Damage to the fishery on both river systems involved was incalculable. Although a fish ladder was built at the Seton diversion, it is generally conceded that the project virtually wiped out the entire Bridge River salmon runs, once one of the river's largest and most important and, in so doing, caused a local famine among the area's populous fishery-dependent native bands. It was hoped that the returning Bridge River salmon would follow the smell of Bridge River water up the Seton-Cayoosh system, where a fish ladder and also a set of hatchery channels were constructed, but the fish attempted to swim directly into the tailrace of the Lillooet Powerhouse. To ameliorate this, a tunnel was bored through the moraine at the foot of Seton Lake to feed water from Cayoosh Creek into the lake near the diversion, so that the mix of waters coming out of Cayoosh Creek's confluence with the Fraser would confuse the fish and some of them would choose the creek instead, thereby finding the hatchery. This was of mixed success, and as far as many locals concerned only served to make the water at the public beach at the foot of Seton Lake colder than it already was.

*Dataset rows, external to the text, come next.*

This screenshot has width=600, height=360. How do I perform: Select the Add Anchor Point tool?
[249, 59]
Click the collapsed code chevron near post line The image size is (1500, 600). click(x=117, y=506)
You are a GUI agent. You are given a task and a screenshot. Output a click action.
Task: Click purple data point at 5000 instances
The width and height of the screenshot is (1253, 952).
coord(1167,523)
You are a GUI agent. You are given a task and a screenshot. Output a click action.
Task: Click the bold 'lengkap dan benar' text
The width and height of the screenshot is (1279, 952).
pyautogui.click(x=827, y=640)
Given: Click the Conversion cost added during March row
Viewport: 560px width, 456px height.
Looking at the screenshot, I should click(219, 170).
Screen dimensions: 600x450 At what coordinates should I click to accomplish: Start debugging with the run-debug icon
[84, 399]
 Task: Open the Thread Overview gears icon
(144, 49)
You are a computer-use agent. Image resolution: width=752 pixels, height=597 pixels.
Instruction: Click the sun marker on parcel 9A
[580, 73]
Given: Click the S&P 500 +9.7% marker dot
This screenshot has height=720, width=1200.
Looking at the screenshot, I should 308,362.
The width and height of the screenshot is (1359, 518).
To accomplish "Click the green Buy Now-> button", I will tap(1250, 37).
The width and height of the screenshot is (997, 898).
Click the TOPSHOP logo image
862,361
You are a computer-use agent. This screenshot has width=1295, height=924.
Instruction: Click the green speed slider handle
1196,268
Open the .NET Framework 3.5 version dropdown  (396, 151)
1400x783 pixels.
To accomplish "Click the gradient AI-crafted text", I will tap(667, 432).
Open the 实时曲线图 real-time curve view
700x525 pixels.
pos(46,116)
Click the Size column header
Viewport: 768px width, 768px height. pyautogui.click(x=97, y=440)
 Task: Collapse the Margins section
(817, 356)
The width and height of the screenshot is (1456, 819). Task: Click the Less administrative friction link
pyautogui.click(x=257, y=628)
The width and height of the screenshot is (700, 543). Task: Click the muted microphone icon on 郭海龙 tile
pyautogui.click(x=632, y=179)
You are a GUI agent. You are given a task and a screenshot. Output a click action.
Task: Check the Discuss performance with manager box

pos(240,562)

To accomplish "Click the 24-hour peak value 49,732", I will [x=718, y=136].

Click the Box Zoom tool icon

Unscheduled releases of water from Terzaghi Dam during spawning seasons in the 1990s caused a furor wth local residents and First Nations, with a major investigation launched and Hydro now operating under strict rules for releasing water.
The most immediate and visible environmental impact of the project, however, was the inundation of the upper Bridge River Valley. Formerly a serpentine flat-bottomed valley framed by its tributary canyons and ranges, the valley was home to a number of prospectors, settlers, lodges and others who were forced from their homes by the rising waters of Carpenter Lake, which also drowned what was left of Minto City (there were no residents in the area of what is now Downton Lake). Acrimony over the evictions continued for many years, and feelings from old-timers about the fate of their valley remain strong among their offspring. Much of Carpenter Lake today is mudflat when reservoir levels are low, and for many years it was a stark reminder of older environmental standards, with vast forests of dead trees sticking out of the frigid, milky-blue glacial waters. Some feel that the shift in temperature regimes in the two river basins affected local climate patterns, with the upper valley now more moderate in climate and the Seton valley considerably cooler.
Programs in the 1980s to engage prisoners and others in the removal of these trees were launched during low-water levels, and the lake today is largely safe for boating, and while stocked for fishing is still unadvisable for swimming due to its icy-cold water.